(Extracted data entries)

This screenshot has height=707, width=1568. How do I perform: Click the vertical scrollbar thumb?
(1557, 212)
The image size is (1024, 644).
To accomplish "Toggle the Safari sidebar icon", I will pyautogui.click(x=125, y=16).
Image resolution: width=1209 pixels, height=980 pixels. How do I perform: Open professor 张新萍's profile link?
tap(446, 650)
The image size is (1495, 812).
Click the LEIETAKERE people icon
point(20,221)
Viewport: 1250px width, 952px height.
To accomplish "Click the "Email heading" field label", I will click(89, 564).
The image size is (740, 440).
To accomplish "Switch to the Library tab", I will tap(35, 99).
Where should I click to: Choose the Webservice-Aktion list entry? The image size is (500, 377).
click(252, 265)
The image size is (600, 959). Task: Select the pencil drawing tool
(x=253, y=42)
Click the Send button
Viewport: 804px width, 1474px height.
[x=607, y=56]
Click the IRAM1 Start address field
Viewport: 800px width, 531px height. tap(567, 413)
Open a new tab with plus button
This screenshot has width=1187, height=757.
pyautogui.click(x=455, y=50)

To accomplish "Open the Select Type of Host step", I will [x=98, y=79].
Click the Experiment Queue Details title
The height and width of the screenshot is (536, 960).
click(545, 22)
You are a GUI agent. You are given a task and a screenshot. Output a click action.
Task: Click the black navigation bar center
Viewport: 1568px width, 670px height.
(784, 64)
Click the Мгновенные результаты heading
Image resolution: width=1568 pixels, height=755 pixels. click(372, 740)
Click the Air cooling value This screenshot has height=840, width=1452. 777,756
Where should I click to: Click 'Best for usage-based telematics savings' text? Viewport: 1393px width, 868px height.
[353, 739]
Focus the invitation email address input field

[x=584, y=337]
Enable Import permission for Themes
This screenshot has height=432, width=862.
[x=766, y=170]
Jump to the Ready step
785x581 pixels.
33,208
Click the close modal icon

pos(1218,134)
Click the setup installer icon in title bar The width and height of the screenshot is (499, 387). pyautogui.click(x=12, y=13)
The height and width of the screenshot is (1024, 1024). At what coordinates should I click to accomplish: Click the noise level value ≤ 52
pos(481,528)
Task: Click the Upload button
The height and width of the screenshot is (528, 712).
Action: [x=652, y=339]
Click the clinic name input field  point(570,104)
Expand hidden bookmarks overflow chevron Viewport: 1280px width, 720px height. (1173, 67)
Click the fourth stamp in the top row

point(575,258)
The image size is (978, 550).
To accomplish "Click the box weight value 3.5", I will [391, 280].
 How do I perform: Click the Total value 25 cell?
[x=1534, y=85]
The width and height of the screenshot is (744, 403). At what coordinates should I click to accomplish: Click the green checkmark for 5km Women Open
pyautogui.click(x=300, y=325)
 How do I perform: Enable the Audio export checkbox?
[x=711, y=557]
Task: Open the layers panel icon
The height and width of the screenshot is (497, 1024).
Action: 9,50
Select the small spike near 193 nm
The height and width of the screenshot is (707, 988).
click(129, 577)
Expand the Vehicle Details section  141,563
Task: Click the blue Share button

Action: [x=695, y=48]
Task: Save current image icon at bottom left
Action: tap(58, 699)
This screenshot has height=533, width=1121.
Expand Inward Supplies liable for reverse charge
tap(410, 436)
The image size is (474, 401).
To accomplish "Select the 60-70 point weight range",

### Problem
Write out an exact transcription of the line with "How do I perform: Click the Total" and of each line after it; stop at the end of the records.

### Result for this exercise
 How do I perform: Click the Total value 25 cell?
[x=1534, y=85]
The width and height of the screenshot is (744, 403). At what coordinates should I click to accomplish: Click the green checkmark for 5km Women Open
pyautogui.click(x=300, y=325)
 How do I perform: Enable the Audio export checkbox?
[x=711, y=557]
Task: Open the layers panel icon
The height and width of the screenshot is (497, 1024).
Action: 9,50
Select the small spike near 193 nm
The height and width of the screenshot is (707, 988).
click(129, 577)
Expand the Vehicle Details section  141,563
Task: Click the blue Share button

Action: [x=695, y=48]
Task: Save current image icon at bottom left
Action: tap(58, 699)
This screenshot has height=533, width=1121.
Expand Inward Supplies liable for reverse charge
tap(410, 436)
The image size is (474, 401).
To accomplish "Select the 60-70 point weight range",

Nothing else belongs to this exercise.